The research, involving 900 butterfly and moth species and 459 non-native plants in Europe, may lead to better screening of potential invasive plants, risk assessment, and pest management strategies, said researchers Ian Pearse and Florian Altermatt.
"Despite the growing prevalence of non-native plants, there are few effective tools for predicting the fate of non-native plants or their impacts on native communities," they wrote in newly published research, "Predicting Novel Trophic Interactions in a Non-Native World," in Ecology Letters. "We demonstrated that novel interactions between herbivores and non-native plants can be predicted based on plant evolutionary relationships and properties in the native herbivore-plant food web."

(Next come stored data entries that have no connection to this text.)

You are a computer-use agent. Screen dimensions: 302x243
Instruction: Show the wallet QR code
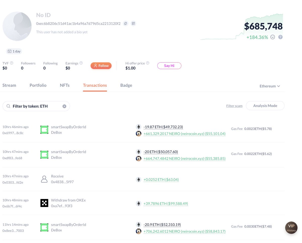(133, 24)
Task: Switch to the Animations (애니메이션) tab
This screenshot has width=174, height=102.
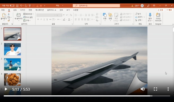Action: coord(40,10)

"My work has asked why some non-native plants are attacked by native herbivores while others are not," said Pearse, who completed the research while studying for his doctorate degree in entomology at UC Davis. He teamed with Altermatt, then a UC Davis postdoctoral scholar with the UC Davis Department of Environmental Science and Policy. Pearse is now a postdoctoral researcher in the Cornell Lab of Ornithology, and Altermatt is with the Swiss Federal Institute of Aquatic Science and Technology in Zurich, Switzerland.

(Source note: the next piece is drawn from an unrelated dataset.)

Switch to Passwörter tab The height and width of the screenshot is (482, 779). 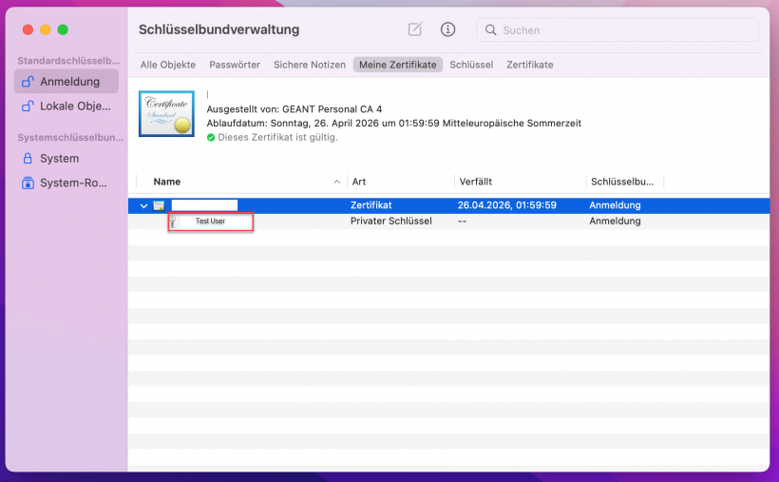coord(235,65)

Altermatt, interested in long-term trends in moth populations, assembled what Pearse called "one of the most extensive food webs of moth-host plant interactions, which covers a large part of Germany."
"We noticed that many non-native plants were included as hosts of native moths in that food web," Pearse said, "and we thought that we could use some of the ideas that I had been working on to explain which moths have started to eat which non-native plants."
"Herbivores, by in large, are not very adventurous in what they eat," Pearse said. "So, when a non-native plant enters their habitat, they tend to colonize those that are similar to the ones that they already eat. Plant evolutionary relationships are one of the best ways of looking at similarity between plants."
They successfully predicted the majority of novel interactions between herbivores and non-native plants. "When non-native plants enter a new ecosystem, their success and effects are mostly unpredictable," Pearse said. "However, we showed that one very predictable aspect of a non-native plant is which native herbivores can colonize it."
For instance, the larvae of the cinnabar moth (family Tyriajacobaeae), are a biocontrol agent of ragworts (Senecio), a native of Europe, but they also will colonize other plants. A geometrid moth, Eupithecia virganreata feeds on various ragworts but over the last decades, has extended its diet to invasive goldenrods (Solidago canadensis and S. gigantea).
On the basis of interactions between native hosts and insects, the researchers found "specific diet extensions of potential European pest insects to plants of forestry or agricultural interest introduced from North America, as well as the diet extension of European insects onto non-native plants that are of invasive concern."
"The goal of this approach is to correctly identify specific important interactions between a novel plant and native herbivore with the lowest possible false-positive rate, where a null model would result in a 50 percent false-positive rate," they wrote. "For example, we predicted that the tussock moth (Calliteara pudibunda) colonizes red oak (Quercus rubra; a common introduced tree throughout Europe) with a false-positive rate of only 0.7 percent. The tussock moth is an herbivorous insect of forestry concerns, having mass-outbreaks, and it is thus critical to understand its diet extension to novel host plants. Similarly, we predicted that the specialist Sessiid moth Synanthedon tipuliformis colonizes Ribes aureum, a cultivated gooseberry introduced from North America, with a false-positive rate of only 2.0 percent. S. tipuliformis is known to cause damage in agricultural gooseberry plantations, and an accurate prediction of host switch to introduced agricultural gooseberries is thus economically important."
Pearse received his doctorate in entomology from UC Davis in 2011, studying with major professor Rick Karban. Pearse's current research at Cornell "is trying to understand masting in oak trees; that is, why and how trees produce very large seed sets in some years but small ones in others."